El pensamiento tiene todo el poder sobre nosotros. Nos controla, nos descontrola, nos llena y vacía, nos lleva hasta arriba y nos baja hasta el abismo. Nos nubla y nos esclarece. Nos sitúa y nos aparta. Nos hace aparecer y desaparecer. Nos refleja y nos engaña. A veces nos miente y otras nos grita la verdad.
El pensamiento es esa voz que no calla nunca. Que nos pregunta, que nos cuestiona, que nos saca de nuestra zona, que nos hace reflexionar, que nos muestra eso que duele, que nos impulsa a la acción y a decidir. El poder del pensamiento es ese que una vez te impulsa a la acción y a la decisión y ya no hay nada ni nadie que pueda pararlo.

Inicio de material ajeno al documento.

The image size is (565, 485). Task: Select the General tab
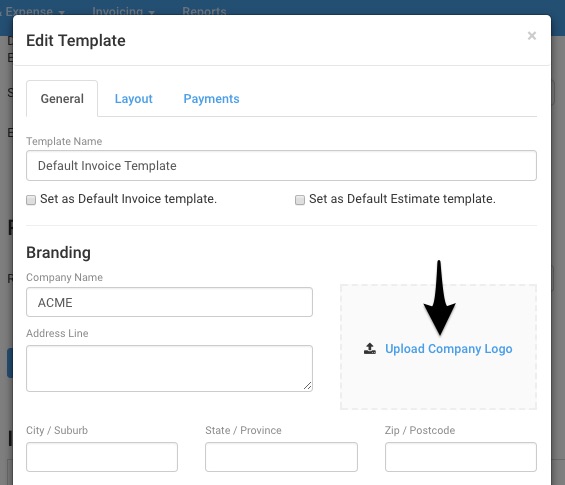pyautogui.click(x=62, y=99)
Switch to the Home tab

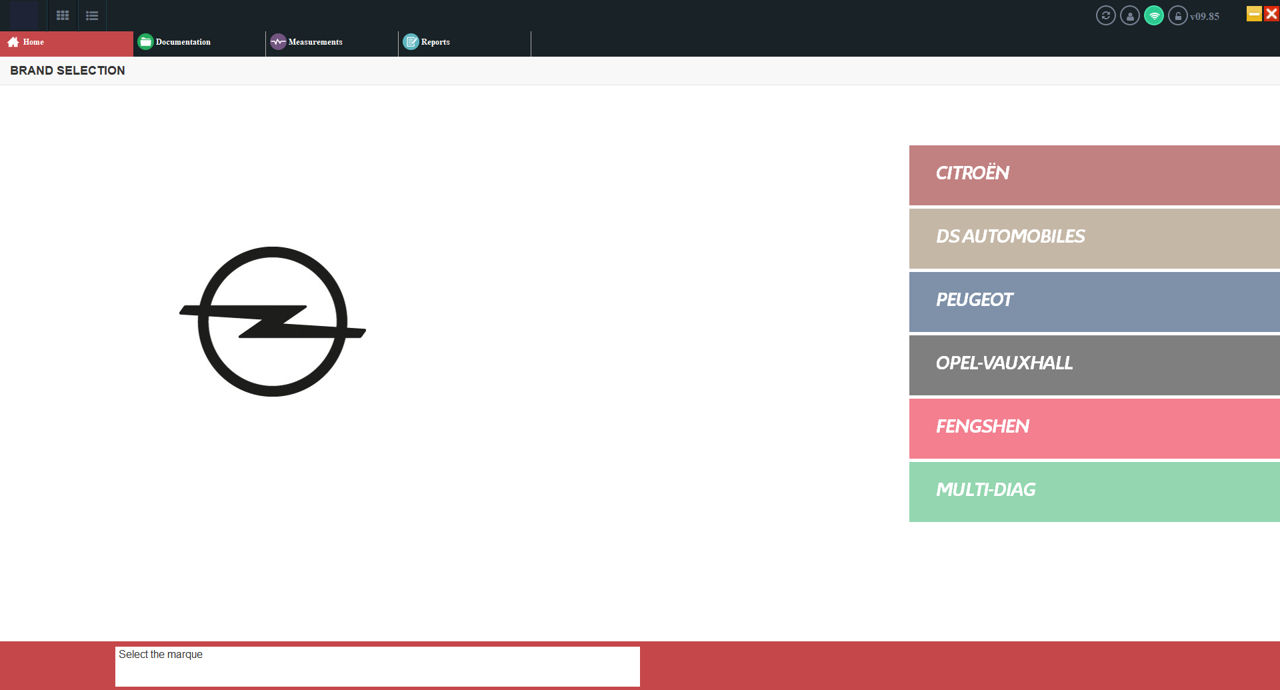(66, 43)
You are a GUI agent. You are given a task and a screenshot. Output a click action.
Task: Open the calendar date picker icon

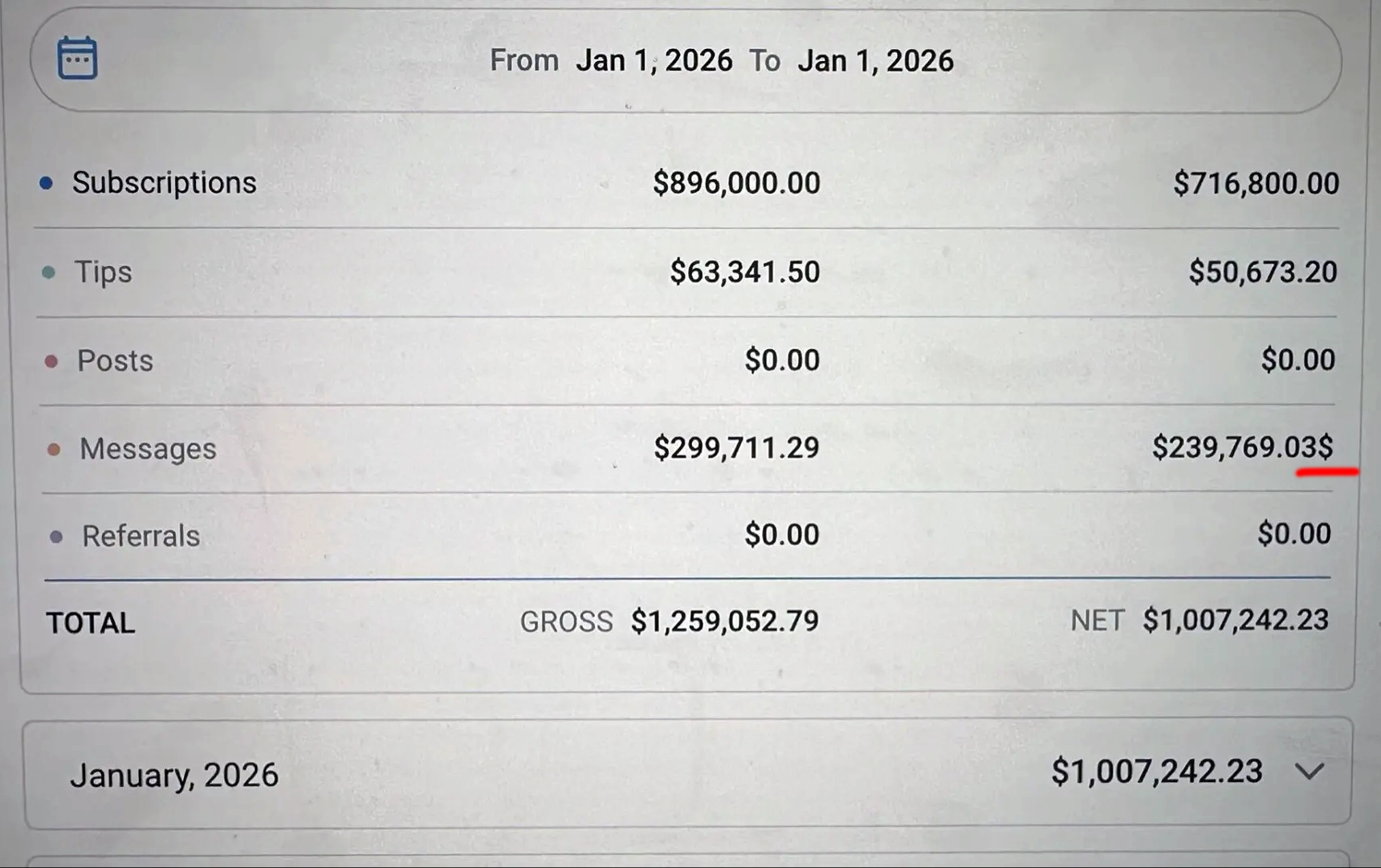(76, 57)
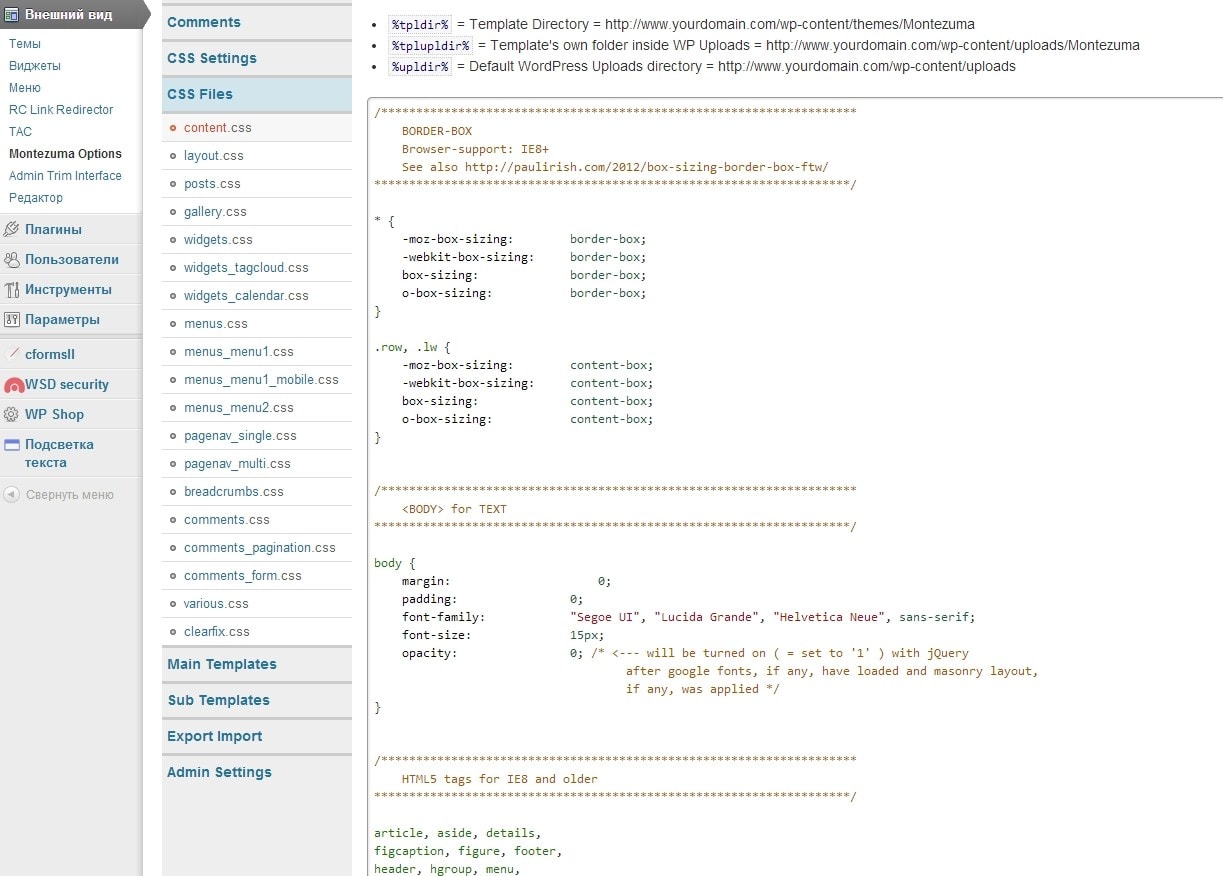The image size is (1223, 876).
Task: Click the WSD security red icon
Action: point(13,385)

Lo importante es saber distinguir el buen pensamiento del que no lo es. El primero querrá nuestro bien, nos hablará con firmeza pero con dulzura. El otro, nos dejará sin aire, oprimirá nuestro pecho, cortará nuestras alas y nos quitará la libertad de elegir porque usará el miedo para dominarnos.

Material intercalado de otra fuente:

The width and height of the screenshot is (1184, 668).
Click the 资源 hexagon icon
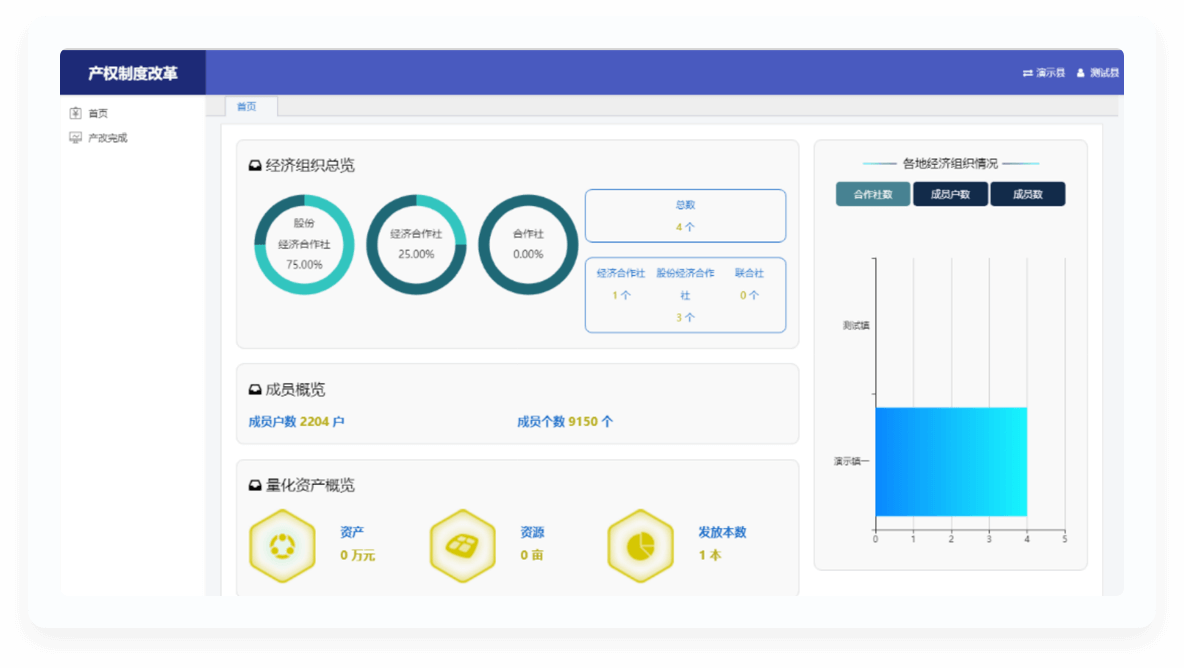click(462, 546)
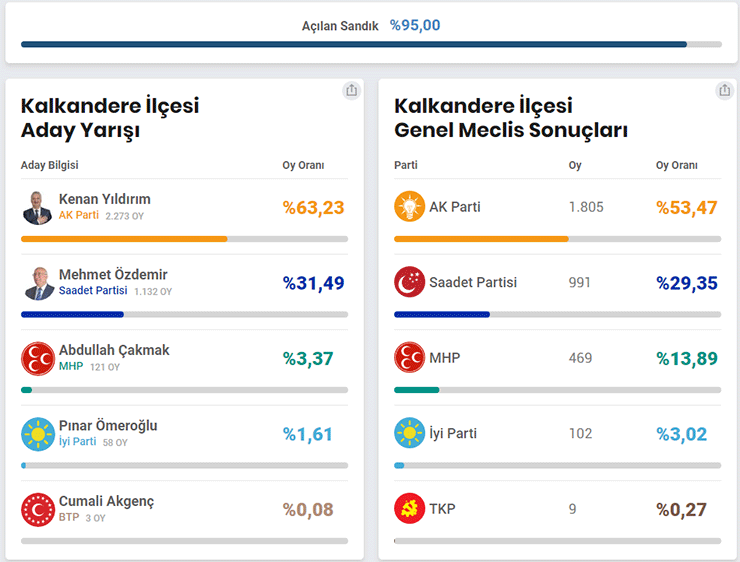Click TKP party logo
The width and height of the screenshot is (740, 562).
(410, 509)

Todos tenemos miedo a no saber hacer las cosas, a equivocarnos, a cometer los mismos errores, a no estar a la altura, a no saber responder a las expectativas y a nuestras autoexigencias. Todos nos dejamos dominar por el miedo pero a veces hay que ponerse delante de él reconociendo su poder sobre nosotros y aún así caminar hacia lo que queremos.

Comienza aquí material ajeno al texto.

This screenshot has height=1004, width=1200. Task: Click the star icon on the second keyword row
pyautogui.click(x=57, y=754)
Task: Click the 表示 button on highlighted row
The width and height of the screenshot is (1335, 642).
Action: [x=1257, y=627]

Pensamiento y miedo son la mayor arma de destrucción que puede haber sobre nosotros mismos. A veces cuando los pensamientos nos comen por dentro es necesario parar a mirarlos, a escucharlos y saber si los necesitamos o no. Algunos son pura chatarra, otros solo palabras y unos pocos de los buenos son los que nos sacan de la línea roja.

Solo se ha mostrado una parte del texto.